* **THE INPUT**

■ ■ ■ ■ ■

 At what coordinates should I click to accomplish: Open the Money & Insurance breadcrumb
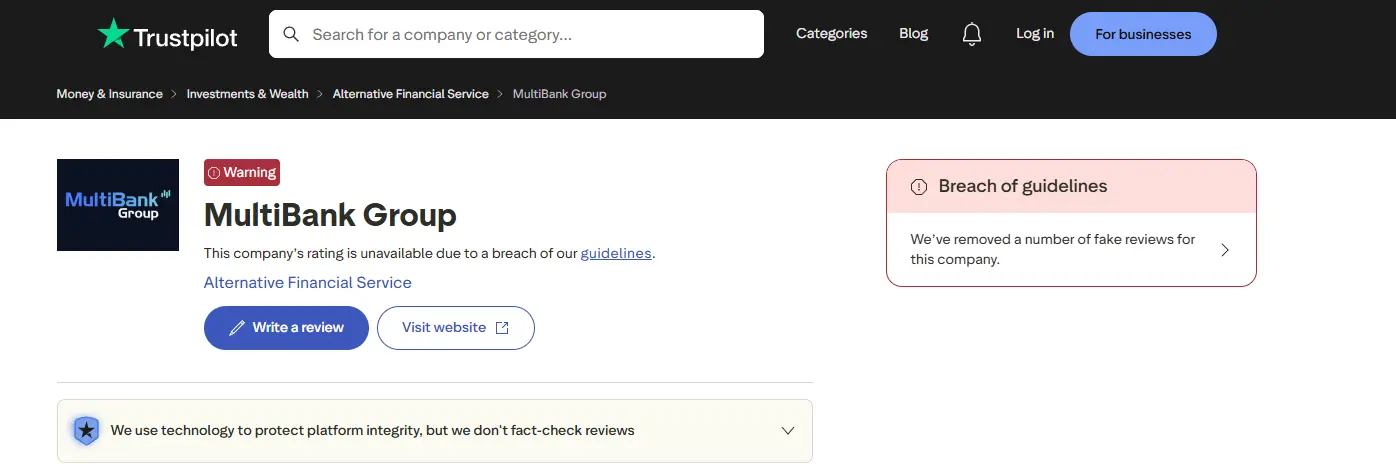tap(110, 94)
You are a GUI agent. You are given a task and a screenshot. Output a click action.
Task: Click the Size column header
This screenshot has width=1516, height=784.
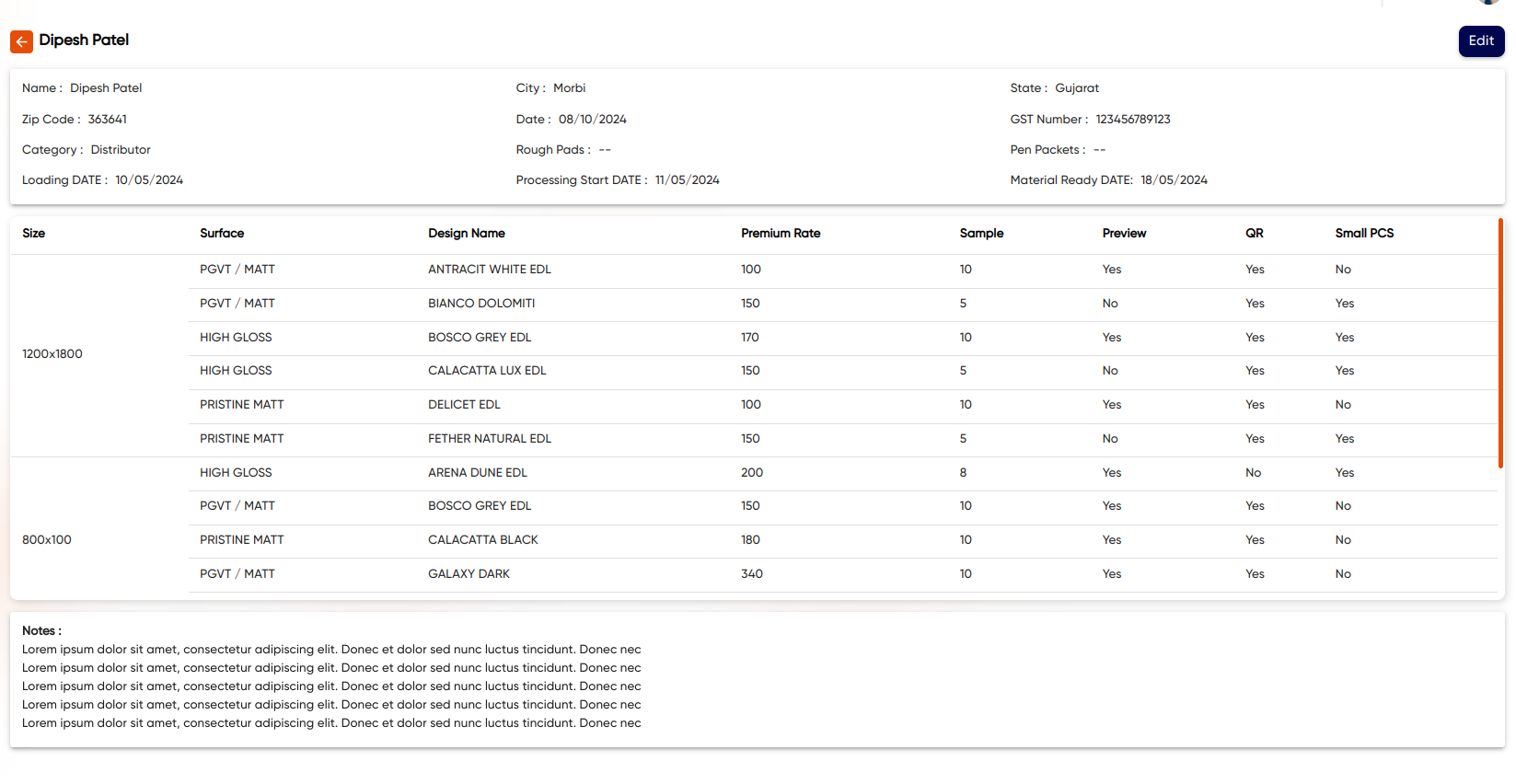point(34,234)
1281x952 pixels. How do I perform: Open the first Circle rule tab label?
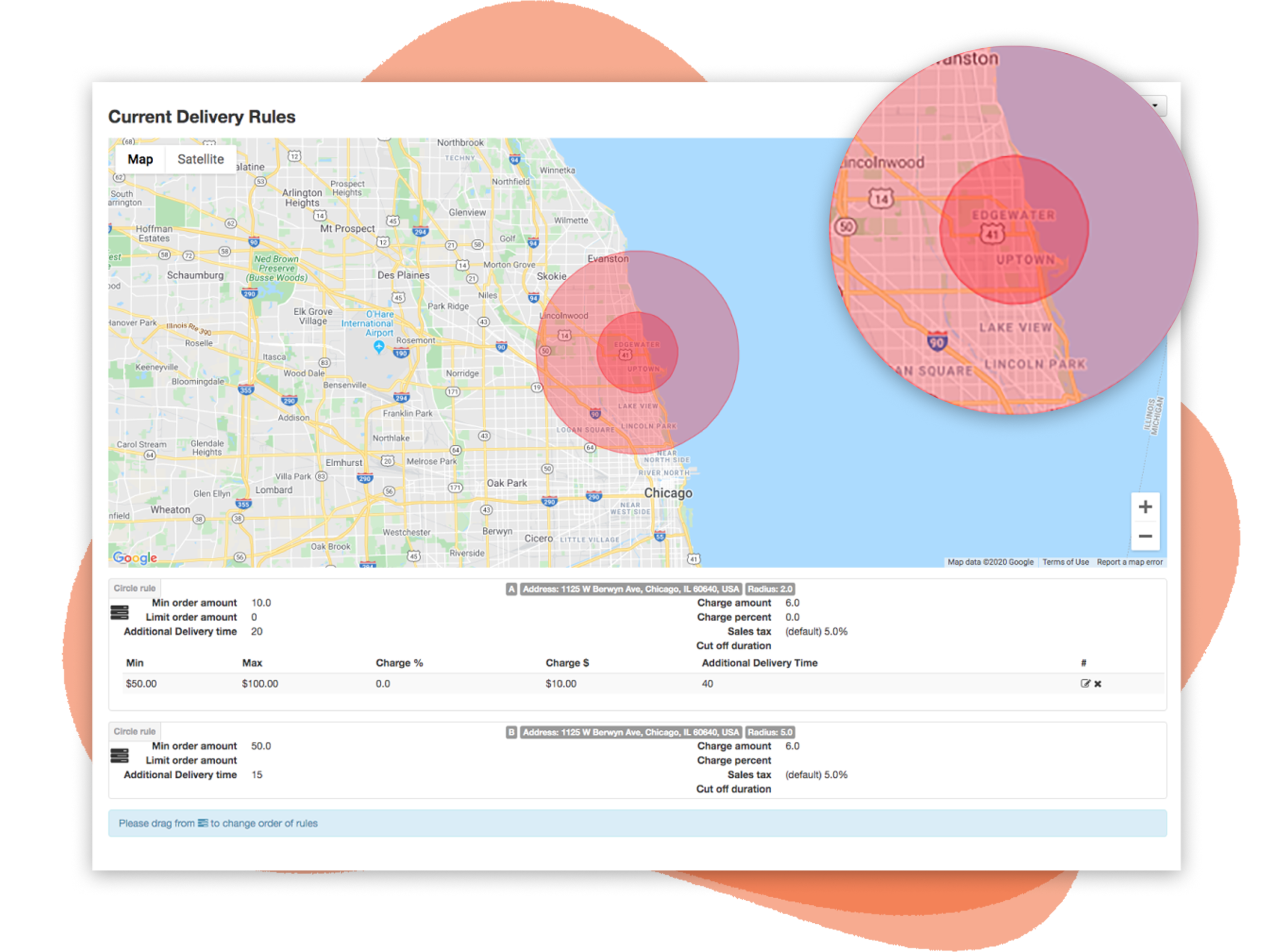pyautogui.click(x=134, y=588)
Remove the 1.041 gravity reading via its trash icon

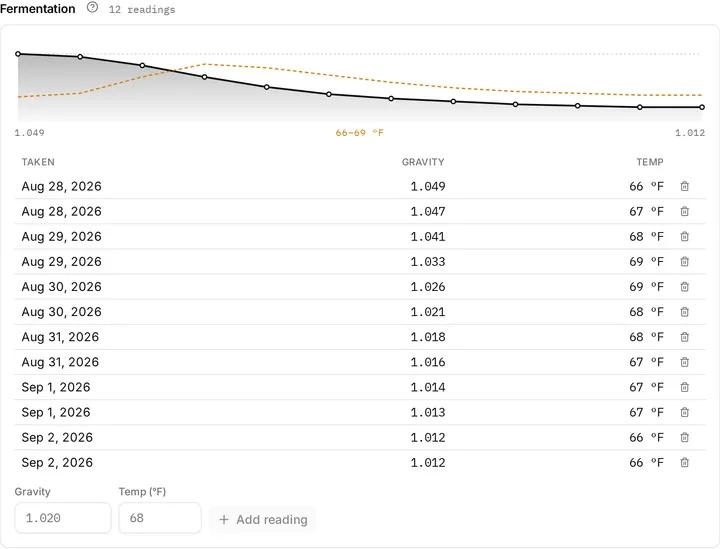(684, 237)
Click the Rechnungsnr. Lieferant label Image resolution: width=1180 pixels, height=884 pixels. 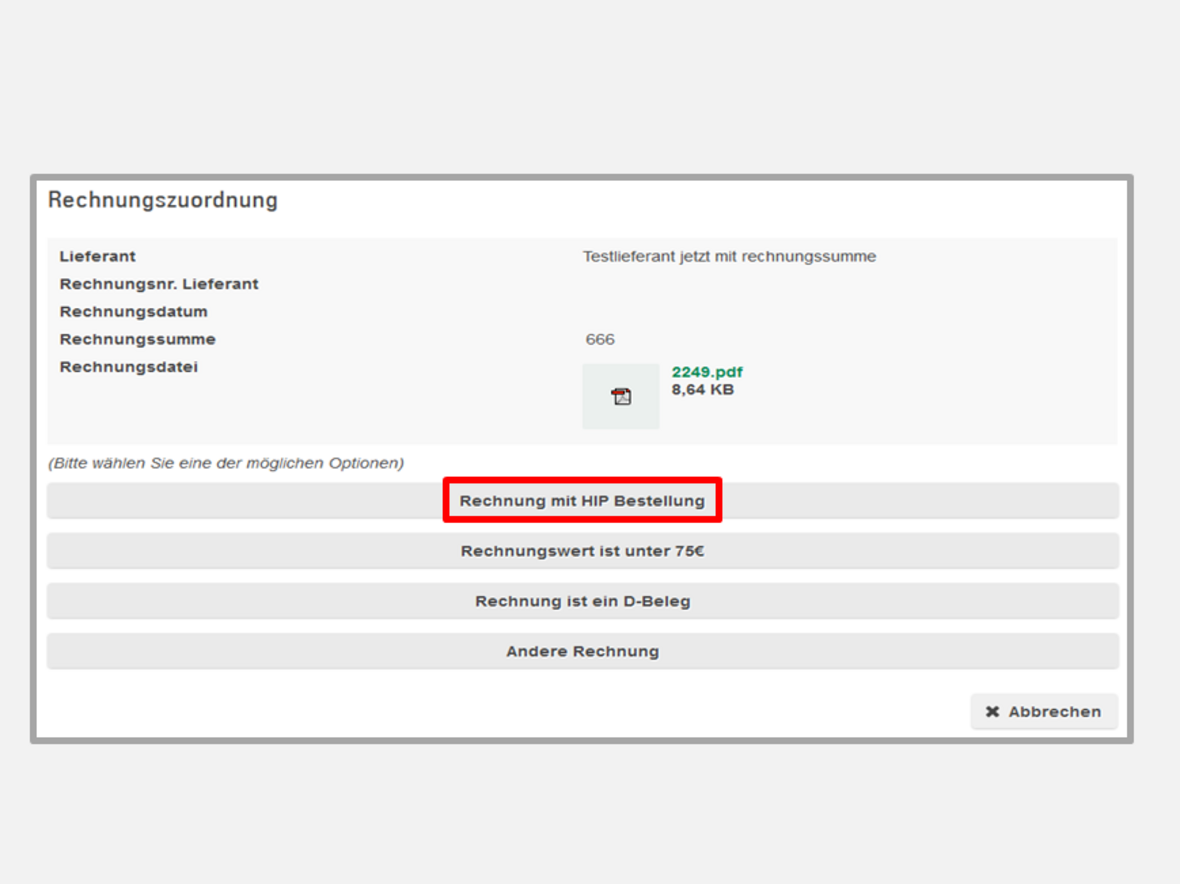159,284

■ ■ ■ ■ ■

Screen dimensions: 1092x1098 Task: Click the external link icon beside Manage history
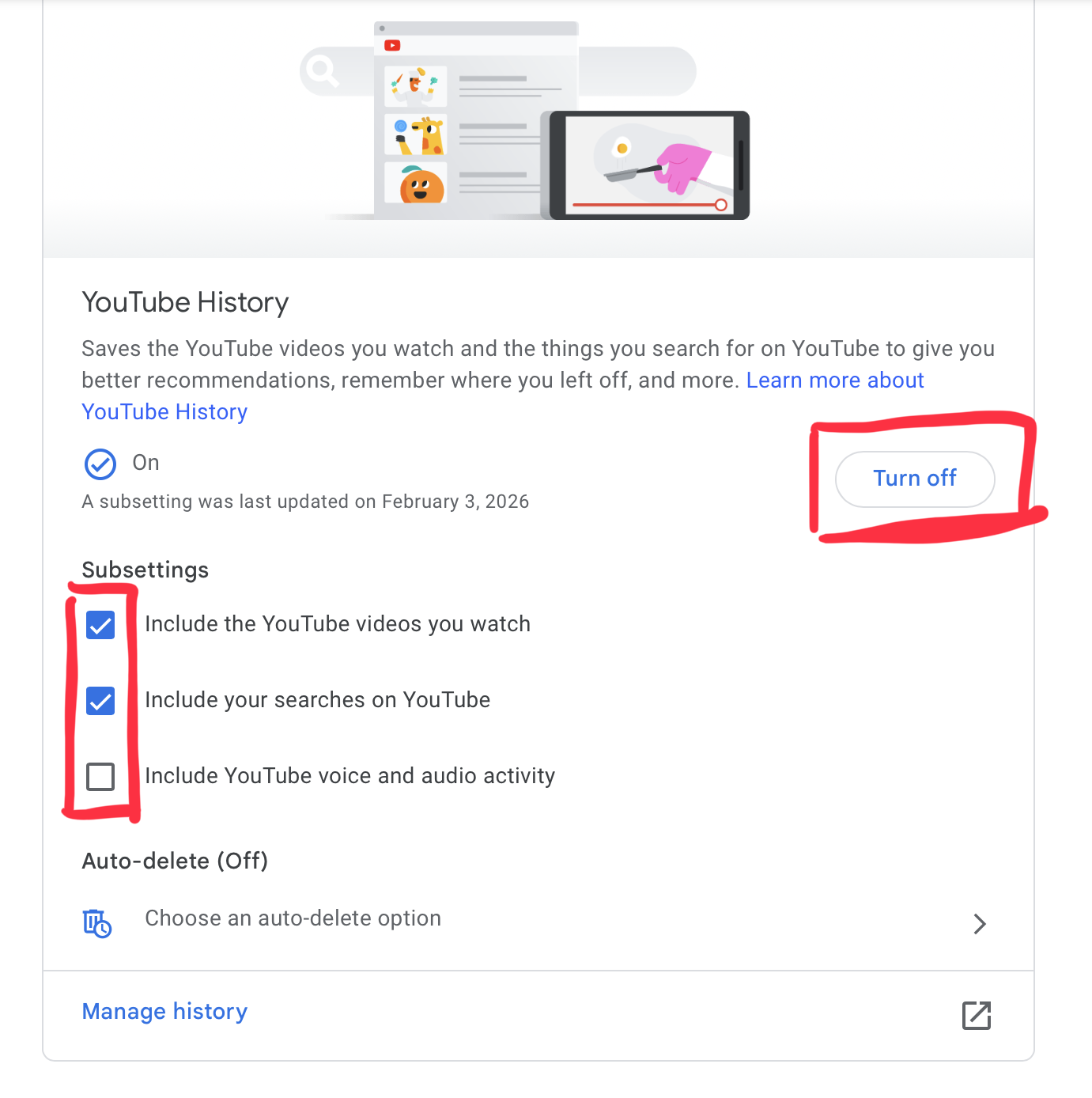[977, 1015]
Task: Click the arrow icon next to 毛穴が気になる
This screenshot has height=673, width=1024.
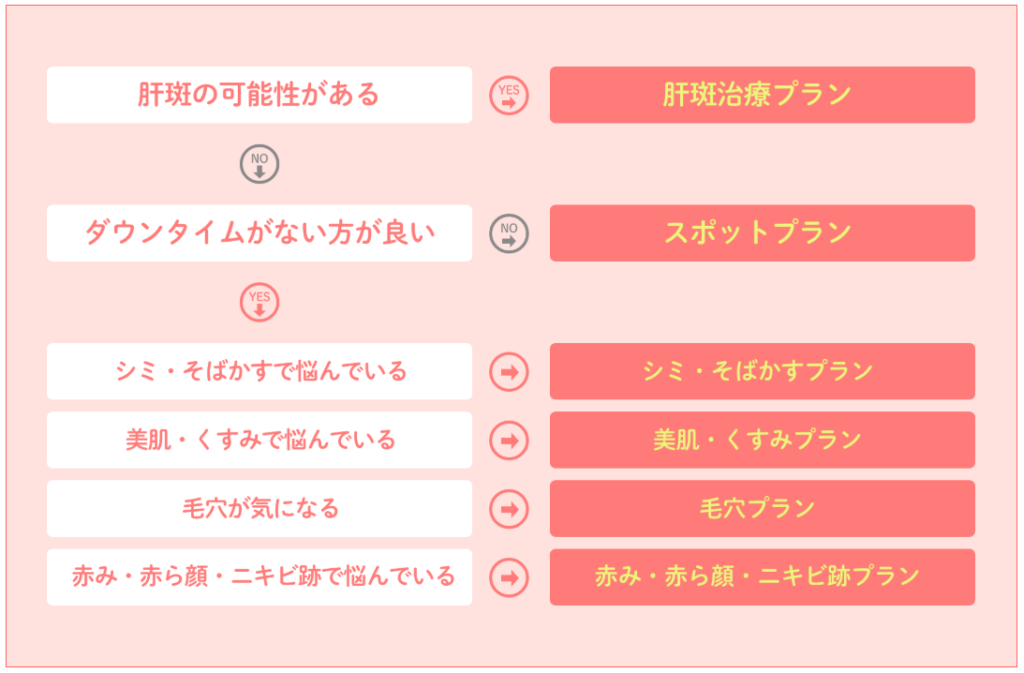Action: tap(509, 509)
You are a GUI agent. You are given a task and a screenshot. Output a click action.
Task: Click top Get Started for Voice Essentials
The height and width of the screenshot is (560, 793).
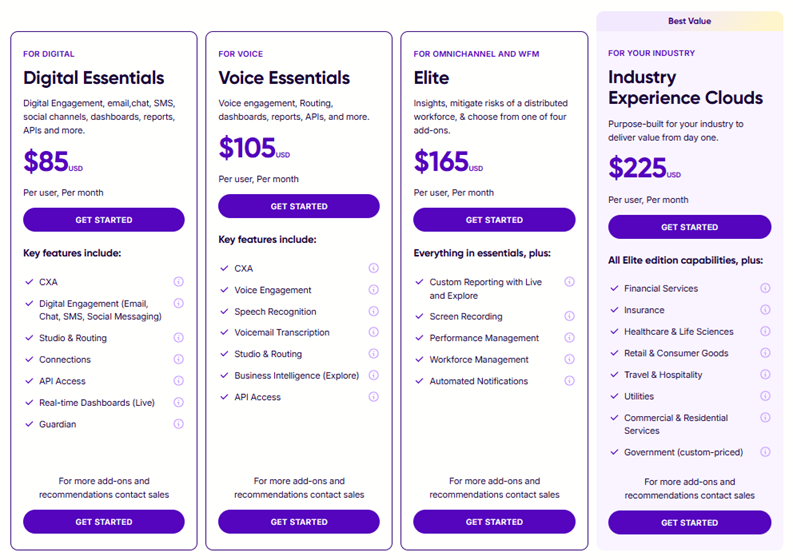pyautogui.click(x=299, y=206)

■ ■ ■ ■ ■

* **DIRECTIVE**
Locate every line in the material above that contains the word "This" and copy each of those lines. Case counts, so only matches with the same capitalization qualify.

* **FINISHED EXERCISE**
This screenshot has width=1516, height=784.
This screenshot has height=673, width=1024.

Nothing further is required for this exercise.